The amended complaint specifies that the underlying state collection action was filed more than one year before Mr. Wies filed his FDCPA lawsuit. To the extent he contends that the motion for summary judgment and supporting documentation were new and distinct violations and that the statute of limitation didn't begin to run until they were filed and served in May 2014, his argument in unsupported and unavailing. Mr. Wies cites no relevant authority to support the proposition that each proceeding in the state collection action amounted to a new FDCPA violation. Continuing to prosecute a collection action isn't a discrete debt collection activity sufficient to toll or restart the statute of limitations. See Baker v. Midland Funding, LLC, 2014 WL 345686, at *2 (N.D. Ill. Jan. 30, 2014); Jones v. U.S. Bank Nat'l Ass'n, 2011 WL 814901, at *2-3 (N.D. Ill. Feb. 25, 2011); Judy v. Blatt, Hasenmiller, Leibsker & Moore LLC, 2010 WL 431484, at *4 (N.D.Ill. Jan.29, 2010); Woods v. Wells Fargo Fin. Bank, 2010 WL 4629905, at *3 (S.D.Ind. Nov.4, 2010); Calka v. Kucker, Kraus & Bruh, LLP, No. 98 Civ. 0990(RWS), 1998 WL 437151, at *3 (S.D.N.Y. Aug.3, 1998).

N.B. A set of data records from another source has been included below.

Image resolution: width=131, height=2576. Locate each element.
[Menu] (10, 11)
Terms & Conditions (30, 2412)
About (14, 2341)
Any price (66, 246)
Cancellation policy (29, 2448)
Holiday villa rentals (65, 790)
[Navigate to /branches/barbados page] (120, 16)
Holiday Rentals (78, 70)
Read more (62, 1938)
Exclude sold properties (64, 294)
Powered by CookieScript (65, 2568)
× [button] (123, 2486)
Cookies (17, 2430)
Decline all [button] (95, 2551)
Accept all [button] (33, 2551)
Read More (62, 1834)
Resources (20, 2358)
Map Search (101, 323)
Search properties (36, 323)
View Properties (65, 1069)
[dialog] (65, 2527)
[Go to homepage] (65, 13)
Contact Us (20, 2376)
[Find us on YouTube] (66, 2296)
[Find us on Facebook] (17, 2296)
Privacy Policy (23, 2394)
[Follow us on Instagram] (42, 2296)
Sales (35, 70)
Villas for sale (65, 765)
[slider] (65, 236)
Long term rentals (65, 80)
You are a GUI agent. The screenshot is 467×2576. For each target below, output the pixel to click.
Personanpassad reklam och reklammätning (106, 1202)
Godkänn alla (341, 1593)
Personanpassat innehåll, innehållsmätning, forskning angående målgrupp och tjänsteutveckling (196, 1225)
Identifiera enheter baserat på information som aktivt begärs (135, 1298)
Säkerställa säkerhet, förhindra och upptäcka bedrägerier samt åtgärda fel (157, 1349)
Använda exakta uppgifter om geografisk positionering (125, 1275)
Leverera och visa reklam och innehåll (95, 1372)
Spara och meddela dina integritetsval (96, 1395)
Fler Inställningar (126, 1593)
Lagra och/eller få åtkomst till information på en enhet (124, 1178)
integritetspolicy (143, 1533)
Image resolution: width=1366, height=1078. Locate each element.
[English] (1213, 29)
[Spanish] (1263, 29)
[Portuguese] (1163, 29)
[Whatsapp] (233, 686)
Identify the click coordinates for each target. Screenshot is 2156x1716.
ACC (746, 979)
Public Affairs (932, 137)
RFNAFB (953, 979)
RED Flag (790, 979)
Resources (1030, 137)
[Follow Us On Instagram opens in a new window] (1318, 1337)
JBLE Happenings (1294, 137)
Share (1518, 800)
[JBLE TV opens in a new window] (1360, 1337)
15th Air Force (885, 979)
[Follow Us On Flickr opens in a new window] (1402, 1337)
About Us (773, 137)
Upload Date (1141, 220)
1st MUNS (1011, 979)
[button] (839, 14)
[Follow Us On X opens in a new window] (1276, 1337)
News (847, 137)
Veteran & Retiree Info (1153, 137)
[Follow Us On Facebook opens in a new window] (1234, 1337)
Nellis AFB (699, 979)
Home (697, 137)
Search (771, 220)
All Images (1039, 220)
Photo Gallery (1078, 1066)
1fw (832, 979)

It's evident from the facts alleged in Mr. Wies's amended complaint that he was on notice of the alleged FDCPA violation when the state collection action was filed and/or served in January 2013. That is then the violation accrued. The complaint was filed on June 13, 2014, more than one year after the violation.
Accordingly, the one-year period of limitations in 15 U.S.C. § 1692k(d) bars Mr. Wies's FDCPA claims against the defendants. The defendants' motion to dismiss the complaint [Doc. No. 16] is GRANTED; and the February 11, 2015 scheduling conference is VACATED.